Thursday, March 12, 2015

Book Review: How to lie with statistics


A data analysts bible for communicating stats to non-experts. A recommended re-read as annual absolution for your statistical sins.

There is no surprise it's a classic: the book has aged remarkably well, the (humourus) anticdoes being as pertinent today as 60 years ago.

The premise is quite straight-forward. When presented with stats, keep in mind:
1) Tools of the trade,
2) Lies, and
3) Fallacies.
Then do a "sniff-test."

Tools are the trade include bias, sample size and significance tests.

Lies are (often graphical) ways of misleading the reader (intentionally for the data scientist; plausibly unintentionally for those with less of a background): changing the scale bars, 'cleverly' chosen percentages, dishonest before/after and my personal favorite, semi-attached figures (what the medical profession now calls 'surrogate end points').

Fallacies include the ever present correlation is of course causation, and 'proving' the null hypothesis.
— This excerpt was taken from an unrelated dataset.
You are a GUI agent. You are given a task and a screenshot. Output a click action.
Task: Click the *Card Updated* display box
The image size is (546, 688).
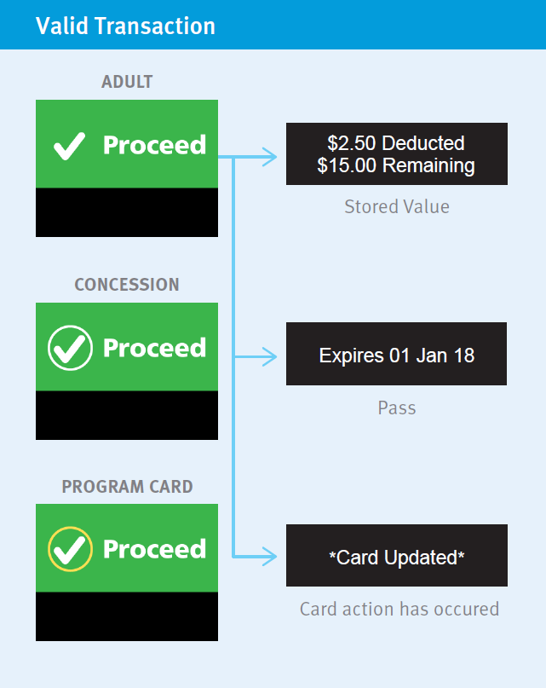point(396,557)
If a breezy 124 pages is too much, cut straight to the end. At a 'lengthy' (by this books standards) 15 pages, the 10th and final chapter enumerates a 5-step 'sniff test' that can stop a good many lie in its tracks:
1) Who says so?
2) How does he know?
3) What's missing?
4) Did somebody change the subject?
5) Does it make sense (particularly for extrapolations)

If pointy haired boss ever read this book, it'd make the data analysts job -- appease power by bending truth -- 456.7% more challenging!

PS. Speaking truth to power will get you fired 654.3% faster than appeasement. Exercise minimally bent truth with caution. You've been warned!